Task brief ▸ Output, word for word, the lines of this listing that fall between the line with "591x1279 pixels." and the line with "Given: Click the", counting both of those lines, and no others.

= Beginning of Section =

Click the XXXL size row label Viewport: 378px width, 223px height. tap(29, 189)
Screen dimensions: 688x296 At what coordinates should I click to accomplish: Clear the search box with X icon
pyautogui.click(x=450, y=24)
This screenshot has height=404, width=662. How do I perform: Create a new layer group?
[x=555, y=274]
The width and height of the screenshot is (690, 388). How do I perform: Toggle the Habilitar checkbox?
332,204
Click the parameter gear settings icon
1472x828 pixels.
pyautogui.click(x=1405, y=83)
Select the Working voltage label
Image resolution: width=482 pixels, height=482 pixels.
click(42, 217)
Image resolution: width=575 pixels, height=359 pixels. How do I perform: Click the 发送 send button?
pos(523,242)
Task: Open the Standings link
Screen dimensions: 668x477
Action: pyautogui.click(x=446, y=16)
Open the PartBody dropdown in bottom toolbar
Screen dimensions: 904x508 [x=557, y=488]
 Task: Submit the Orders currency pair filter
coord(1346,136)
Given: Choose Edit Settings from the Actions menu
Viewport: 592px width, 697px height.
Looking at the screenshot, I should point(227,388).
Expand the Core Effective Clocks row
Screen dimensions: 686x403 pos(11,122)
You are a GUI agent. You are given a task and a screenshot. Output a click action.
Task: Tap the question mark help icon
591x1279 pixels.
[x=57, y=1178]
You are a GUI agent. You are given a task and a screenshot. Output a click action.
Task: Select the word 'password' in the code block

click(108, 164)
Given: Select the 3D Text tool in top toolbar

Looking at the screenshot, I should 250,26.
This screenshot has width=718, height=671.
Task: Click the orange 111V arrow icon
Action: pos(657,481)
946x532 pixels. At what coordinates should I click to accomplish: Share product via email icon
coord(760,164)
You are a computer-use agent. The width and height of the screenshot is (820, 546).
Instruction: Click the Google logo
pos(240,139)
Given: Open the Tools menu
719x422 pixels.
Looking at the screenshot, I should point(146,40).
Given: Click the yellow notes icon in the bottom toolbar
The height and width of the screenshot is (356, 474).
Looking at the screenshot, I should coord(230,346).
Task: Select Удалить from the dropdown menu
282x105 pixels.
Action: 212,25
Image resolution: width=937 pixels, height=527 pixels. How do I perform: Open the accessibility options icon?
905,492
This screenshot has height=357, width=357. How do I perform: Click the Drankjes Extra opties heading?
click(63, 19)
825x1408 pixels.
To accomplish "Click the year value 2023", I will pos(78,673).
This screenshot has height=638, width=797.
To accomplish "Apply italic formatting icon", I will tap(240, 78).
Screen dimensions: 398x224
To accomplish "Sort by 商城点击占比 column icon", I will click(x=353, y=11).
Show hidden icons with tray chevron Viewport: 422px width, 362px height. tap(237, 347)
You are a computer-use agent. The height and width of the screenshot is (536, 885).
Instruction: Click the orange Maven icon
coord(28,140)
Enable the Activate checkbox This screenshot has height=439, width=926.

= End of Section =

Result for this task ▸
591x1279 pixels.
[x=57, y=1178]
You are a GUI agent. You are given a task and a screenshot. Output a click action.
Task: Select the word 'password' in the code block

click(108, 164)
Given: Select the 3D Text tool in top toolbar

Looking at the screenshot, I should 250,26.
This screenshot has width=718, height=671.
Task: Click the orange 111V arrow icon
Action: pos(657,481)
946x532 pixels. At what coordinates should I click to accomplish: Share product via email icon
coord(760,164)
You are a computer-use agent. The width and height of the screenshot is (820, 546).
Instruction: Click the Google logo
pos(240,139)
Given: Open the Tools menu
719x422 pixels.
Looking at the screenshot, I should point(146,40).
Given: Click the yellow notes icon in the bottom toolbar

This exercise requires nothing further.